The Flex-Thread Fibula Pin System subject device implants and the Acumed Small Bone IM Nail System predicate device implants are manufactured from titanium 6Al-4V ELI (ASTM F136), a material with well-established biocompatibility and a long history of use in many previously cleared permanent implants. The biocompatibility of the finished subject device implants and patient-contacting, device-specific instruments has been established per ISO 10993-1 and the relevant FDA guidance.
Nonclinical Testing:
All necessary testing has been performed for the worst-case Flex-Thread Fibula Pin to assure substantial equivalence to its predicates and to demonstrate the subject device performs as intended. All testing was performed on test units representative of finished devices.

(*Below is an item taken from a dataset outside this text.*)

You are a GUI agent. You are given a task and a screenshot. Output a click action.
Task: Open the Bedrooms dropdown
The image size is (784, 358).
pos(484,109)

The Flex-Thread Fibula Pin System performance was characterized through the following tests:
- Insertion & Removal Testing ●
- Static & Fatigue 4-Point Bending Testing
- Torsion Testing
- Implant Tip Flexibility Testing ●
Clinical data were not needed to support the safety and effectiveness of the subject device.
Substantial Equivalence:
Side-by-side performance testing demonstrates the substantial equivalence of the Flex-Thread Fibula Pin System to the Mahe Fixation Screw predicate device. The Flex-Thread Fibula Pin System is substantially equivalent to the Mahe Medical GmbH Mahe Fixation Plate and Screw System (K102845), the Sonoma Orthopedics Products, Inc. Sonoma Fibula Repair System (K142945, K160069) and the Acumed. LLC Acumed Small Bone IM Nail System (K143276, K071994, K031438) with respect to its indications for use, design, performance and function.